2011年の「ウォール街占拠運動」(Getty Images)

今日、上場企業の開示義務がいっそう厳しくなり、役員の報酬は報酬委員会が設置され、その適正が判断されるが、当の役員によって招聘された委員たちが、ことさらに報酬の高さを不適切だと指摘するケースはとても少なく、今後も流れは変わりそうにない。

幹部の報酬はマーケットプライス

かつて、GE(ゼネラル・エレクトリック)の会長だったジャック・ウェルチが自著で力説したように、幹部の報酬はマーケットプライスだから、そもそもそこに介入しようとする行為は間違っているという主張は、確かに合理的ではある。マーケットプライスを払わなければ、幹部を失うことになり、企業の収益性を損なうと言う意味でだ。

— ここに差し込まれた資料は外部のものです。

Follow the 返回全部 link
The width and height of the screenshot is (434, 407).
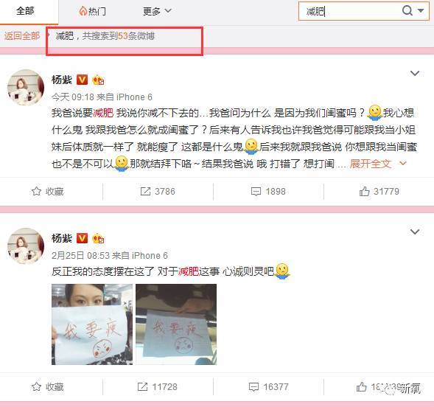[x=22, y=35]
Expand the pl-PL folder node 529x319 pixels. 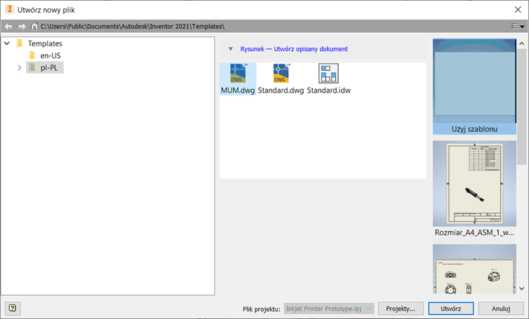[19, 67]
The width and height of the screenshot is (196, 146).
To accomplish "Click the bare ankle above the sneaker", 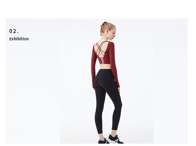I will coord(113,132).
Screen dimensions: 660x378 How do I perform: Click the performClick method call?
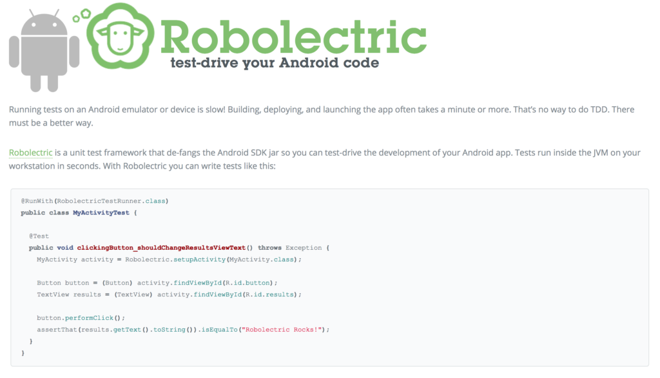tap(89, 318)
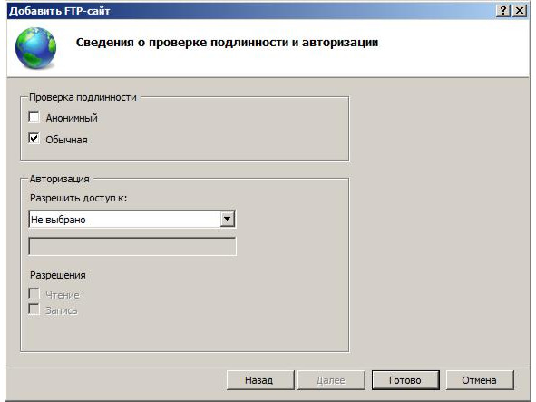
Task: Click the Авторизация group label
Action: point(59,179)
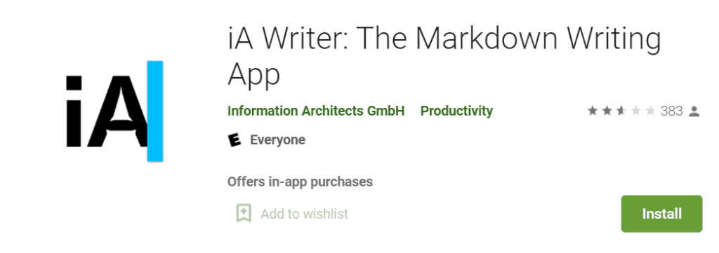Click the half-filled third rating star
The width and height of the screenshot is (719, 253).
click(x=621, y=111)
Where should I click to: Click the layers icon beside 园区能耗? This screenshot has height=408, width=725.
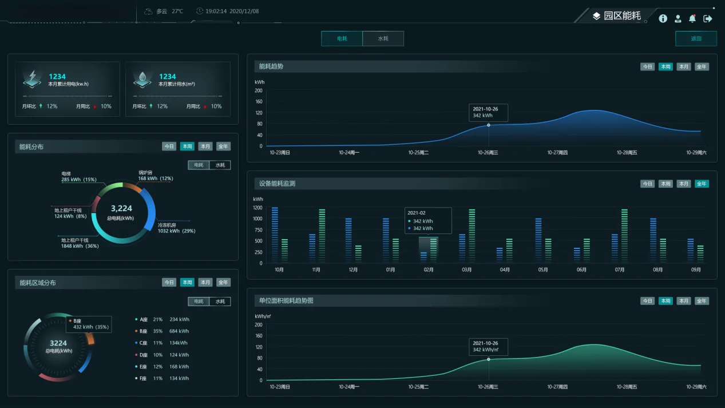coord(596,16)
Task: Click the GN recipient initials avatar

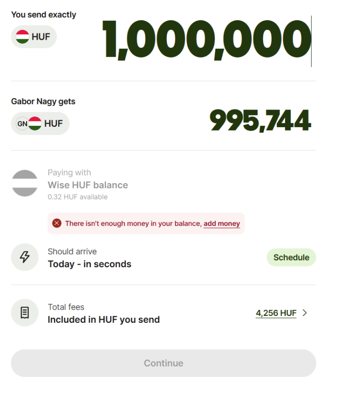Action: (22, 124)
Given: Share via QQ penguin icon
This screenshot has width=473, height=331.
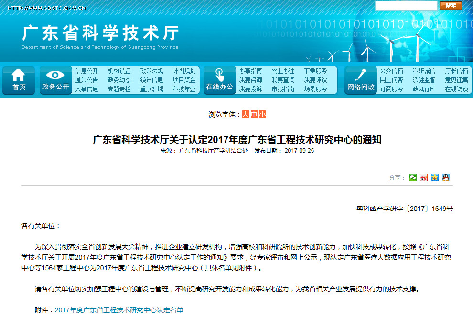Looking at the screenshot, I should (446, 177).
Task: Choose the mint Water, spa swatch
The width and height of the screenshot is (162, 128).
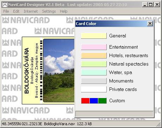Action: (94, 72)
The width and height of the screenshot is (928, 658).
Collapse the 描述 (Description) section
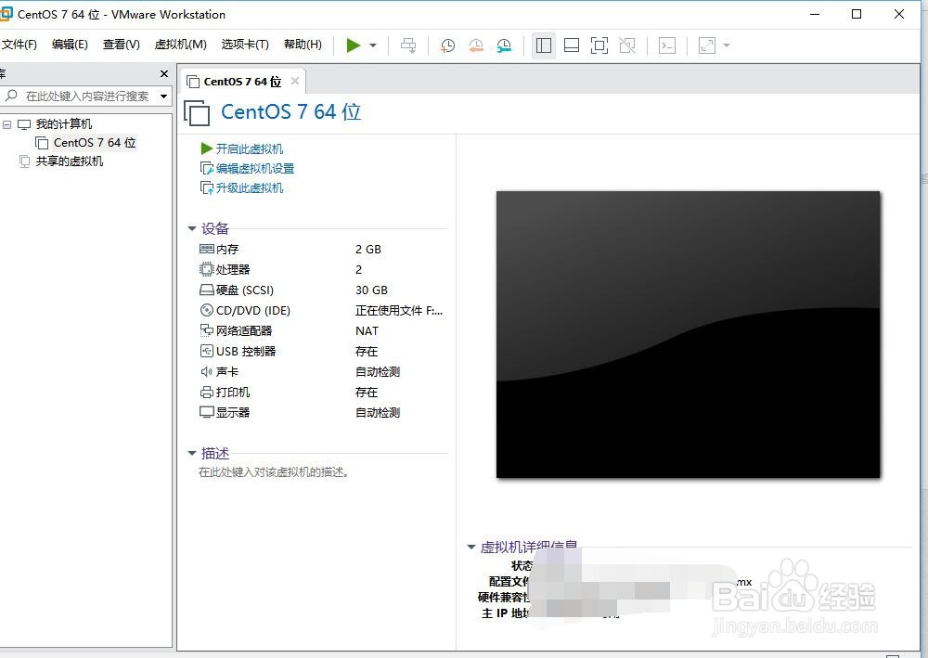coord(192,453)
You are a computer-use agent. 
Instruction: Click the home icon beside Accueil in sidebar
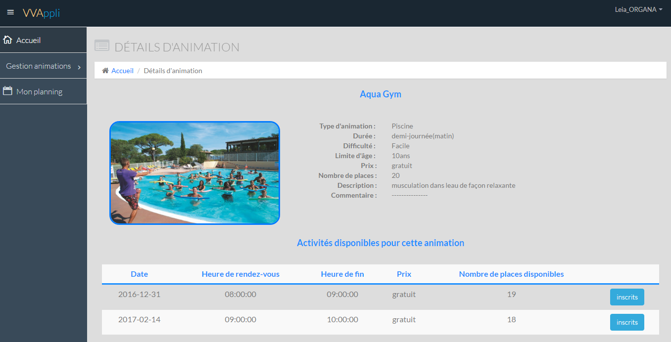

正直なところ、もらう方の金銭欲は、もらえばもらうほどさらに増幅するようで、とどまるところを知らない。CEOが報酬第一主義なら、それに続く幹部もそれに影響される。

しかし、良い人材を確保するのは金だけではない。アメリカの人事政策上、大切な言葉がある。「Perks(パークス)」というが、これがまた日本語にしにくい。「役職者の特典」、または「役得」といったところだろうか。ストックオプションのようなものかと言われがちだが、そんなものではない。